Hackers have successfully compromised CCleaner, the popular system maintenance tool’s app by injecting malware into it and then distributed it to millions of users. Reported by security researchers at Cisco Talos, the hackers breached the download servers used by Avast to give away this malware inside CCleaner. Given that the app was bought up by Avast back in the summer, this incident is quite embarrassing.
If you’re running CCleaner v5.33, you need to immediately update it
“For a period of time, the legitimate signed version of CCleaner 5.33 being distributed by Avast also contained a multi-stage malware payload that rode on top of the installation of CCleaner,” says the Talos team.

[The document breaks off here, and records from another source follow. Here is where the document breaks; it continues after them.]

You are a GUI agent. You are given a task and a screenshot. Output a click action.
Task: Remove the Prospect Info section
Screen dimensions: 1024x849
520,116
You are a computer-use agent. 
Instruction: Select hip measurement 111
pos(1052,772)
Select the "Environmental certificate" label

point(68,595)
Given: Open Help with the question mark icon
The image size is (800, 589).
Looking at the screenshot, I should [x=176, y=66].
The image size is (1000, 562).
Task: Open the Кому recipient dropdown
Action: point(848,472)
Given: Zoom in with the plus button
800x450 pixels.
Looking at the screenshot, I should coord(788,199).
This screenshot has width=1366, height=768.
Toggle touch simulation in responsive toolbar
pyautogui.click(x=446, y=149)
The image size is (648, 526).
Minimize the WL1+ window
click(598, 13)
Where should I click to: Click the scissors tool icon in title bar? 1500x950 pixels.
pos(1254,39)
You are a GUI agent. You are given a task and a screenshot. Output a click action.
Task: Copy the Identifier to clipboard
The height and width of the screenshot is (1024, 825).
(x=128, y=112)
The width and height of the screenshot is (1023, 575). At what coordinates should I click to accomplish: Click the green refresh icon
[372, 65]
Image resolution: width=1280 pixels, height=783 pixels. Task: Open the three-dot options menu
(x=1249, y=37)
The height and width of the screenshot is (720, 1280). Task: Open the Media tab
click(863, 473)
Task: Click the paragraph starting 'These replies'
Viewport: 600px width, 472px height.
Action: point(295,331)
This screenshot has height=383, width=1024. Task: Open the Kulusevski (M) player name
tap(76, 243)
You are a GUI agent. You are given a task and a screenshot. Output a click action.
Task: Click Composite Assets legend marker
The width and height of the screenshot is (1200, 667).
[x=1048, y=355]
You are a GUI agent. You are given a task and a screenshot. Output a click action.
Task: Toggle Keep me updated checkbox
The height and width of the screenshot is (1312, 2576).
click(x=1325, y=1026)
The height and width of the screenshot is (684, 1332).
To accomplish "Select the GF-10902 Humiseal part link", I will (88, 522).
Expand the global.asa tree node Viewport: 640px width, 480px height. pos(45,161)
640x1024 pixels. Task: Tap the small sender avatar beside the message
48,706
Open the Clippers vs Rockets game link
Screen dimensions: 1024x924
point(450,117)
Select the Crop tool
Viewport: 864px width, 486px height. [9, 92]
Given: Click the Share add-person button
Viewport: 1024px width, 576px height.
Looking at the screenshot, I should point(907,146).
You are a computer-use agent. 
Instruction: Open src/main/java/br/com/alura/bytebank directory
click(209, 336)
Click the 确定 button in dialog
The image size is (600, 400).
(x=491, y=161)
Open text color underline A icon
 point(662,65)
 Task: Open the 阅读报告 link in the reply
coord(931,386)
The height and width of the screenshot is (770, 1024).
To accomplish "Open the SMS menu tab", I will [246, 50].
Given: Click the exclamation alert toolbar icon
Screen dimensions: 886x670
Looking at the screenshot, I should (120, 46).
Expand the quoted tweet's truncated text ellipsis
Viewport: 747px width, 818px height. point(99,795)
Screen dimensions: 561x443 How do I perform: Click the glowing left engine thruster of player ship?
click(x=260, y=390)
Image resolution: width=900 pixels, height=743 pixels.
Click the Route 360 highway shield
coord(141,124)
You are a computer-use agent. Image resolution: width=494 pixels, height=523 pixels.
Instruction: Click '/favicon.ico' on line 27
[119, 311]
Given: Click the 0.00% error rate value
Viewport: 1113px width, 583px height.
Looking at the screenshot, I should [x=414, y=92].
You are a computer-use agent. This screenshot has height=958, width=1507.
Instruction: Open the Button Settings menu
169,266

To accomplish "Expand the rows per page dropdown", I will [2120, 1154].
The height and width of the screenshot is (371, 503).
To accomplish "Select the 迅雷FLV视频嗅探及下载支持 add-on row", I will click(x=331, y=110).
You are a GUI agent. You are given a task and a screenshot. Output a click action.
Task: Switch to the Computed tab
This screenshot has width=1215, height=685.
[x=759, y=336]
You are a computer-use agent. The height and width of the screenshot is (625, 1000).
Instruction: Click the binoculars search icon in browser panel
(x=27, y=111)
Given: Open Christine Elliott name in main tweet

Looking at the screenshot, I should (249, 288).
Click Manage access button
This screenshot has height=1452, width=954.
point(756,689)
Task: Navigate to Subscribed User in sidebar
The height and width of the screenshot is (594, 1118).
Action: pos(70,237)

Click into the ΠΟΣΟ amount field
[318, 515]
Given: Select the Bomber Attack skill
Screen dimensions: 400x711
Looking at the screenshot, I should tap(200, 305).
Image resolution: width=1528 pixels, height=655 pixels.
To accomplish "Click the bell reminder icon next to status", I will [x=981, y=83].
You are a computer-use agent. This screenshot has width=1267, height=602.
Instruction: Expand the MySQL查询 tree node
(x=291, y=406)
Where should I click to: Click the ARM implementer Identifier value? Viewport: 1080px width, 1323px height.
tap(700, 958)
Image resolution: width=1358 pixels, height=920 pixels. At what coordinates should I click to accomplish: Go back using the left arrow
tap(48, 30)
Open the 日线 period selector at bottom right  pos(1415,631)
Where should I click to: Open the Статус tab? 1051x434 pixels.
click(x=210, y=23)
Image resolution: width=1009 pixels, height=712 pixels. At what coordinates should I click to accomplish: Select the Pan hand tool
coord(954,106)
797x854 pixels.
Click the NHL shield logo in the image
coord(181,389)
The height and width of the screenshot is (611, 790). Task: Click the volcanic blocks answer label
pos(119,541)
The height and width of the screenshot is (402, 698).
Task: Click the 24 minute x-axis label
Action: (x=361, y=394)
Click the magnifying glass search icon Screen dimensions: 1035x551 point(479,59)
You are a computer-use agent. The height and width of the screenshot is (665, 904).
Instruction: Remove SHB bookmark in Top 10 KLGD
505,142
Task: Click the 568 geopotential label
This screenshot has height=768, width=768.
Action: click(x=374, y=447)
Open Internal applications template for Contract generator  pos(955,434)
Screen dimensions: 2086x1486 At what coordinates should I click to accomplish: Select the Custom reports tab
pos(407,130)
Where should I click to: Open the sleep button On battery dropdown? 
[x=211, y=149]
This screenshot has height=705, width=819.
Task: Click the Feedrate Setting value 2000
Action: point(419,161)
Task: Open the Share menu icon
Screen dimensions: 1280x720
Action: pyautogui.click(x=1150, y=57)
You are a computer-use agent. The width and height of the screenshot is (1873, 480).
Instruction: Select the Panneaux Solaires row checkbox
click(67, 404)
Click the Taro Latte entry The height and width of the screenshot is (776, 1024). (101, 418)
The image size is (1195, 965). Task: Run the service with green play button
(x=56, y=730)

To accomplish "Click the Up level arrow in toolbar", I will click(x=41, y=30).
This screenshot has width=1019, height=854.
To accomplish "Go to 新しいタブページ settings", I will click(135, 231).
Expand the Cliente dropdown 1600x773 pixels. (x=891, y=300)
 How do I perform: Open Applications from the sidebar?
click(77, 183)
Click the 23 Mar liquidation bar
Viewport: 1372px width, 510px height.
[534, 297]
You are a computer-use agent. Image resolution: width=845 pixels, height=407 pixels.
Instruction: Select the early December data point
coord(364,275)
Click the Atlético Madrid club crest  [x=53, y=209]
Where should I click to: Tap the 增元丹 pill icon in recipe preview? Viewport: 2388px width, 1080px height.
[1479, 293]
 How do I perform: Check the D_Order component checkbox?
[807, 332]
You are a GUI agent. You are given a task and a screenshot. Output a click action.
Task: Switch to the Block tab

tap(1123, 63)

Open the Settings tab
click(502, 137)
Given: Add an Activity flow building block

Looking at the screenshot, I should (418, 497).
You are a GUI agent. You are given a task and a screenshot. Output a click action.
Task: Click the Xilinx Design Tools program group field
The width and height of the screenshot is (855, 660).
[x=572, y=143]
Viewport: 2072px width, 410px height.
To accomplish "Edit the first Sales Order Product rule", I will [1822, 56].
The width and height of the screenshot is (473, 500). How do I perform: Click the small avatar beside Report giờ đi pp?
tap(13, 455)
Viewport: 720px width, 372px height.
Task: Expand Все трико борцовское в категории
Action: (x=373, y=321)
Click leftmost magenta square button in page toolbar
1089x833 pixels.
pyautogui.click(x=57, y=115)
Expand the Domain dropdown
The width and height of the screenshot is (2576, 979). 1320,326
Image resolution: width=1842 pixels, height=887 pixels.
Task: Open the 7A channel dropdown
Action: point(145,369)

According to Avast, this tool has been downloaded more than two million times, which made it a popular target for the hackers. Named as “crap cleaner,” this tool is created to remove cookies while offering some web privacy protections. This breach affected 2.27 million users. However, Avast Piriform thinks it was able to impede the attack harming customers.
“Piriform believes that these users are safe now as its investigation indicates it was able to disarm the threat before it was able to do any harm,” says an Avast spokesperson.
The code that attacked CCleaner is a two-stage backdoor that attaches to a command and control server, able to run code sent from a remote PC. The most concerning fact was that the vast majority of antivirus software failed to detect the infection. An investigation is going on to find out how the code was inserted into the program. If you’re running CCleaner v5.33, you need to immediately update it.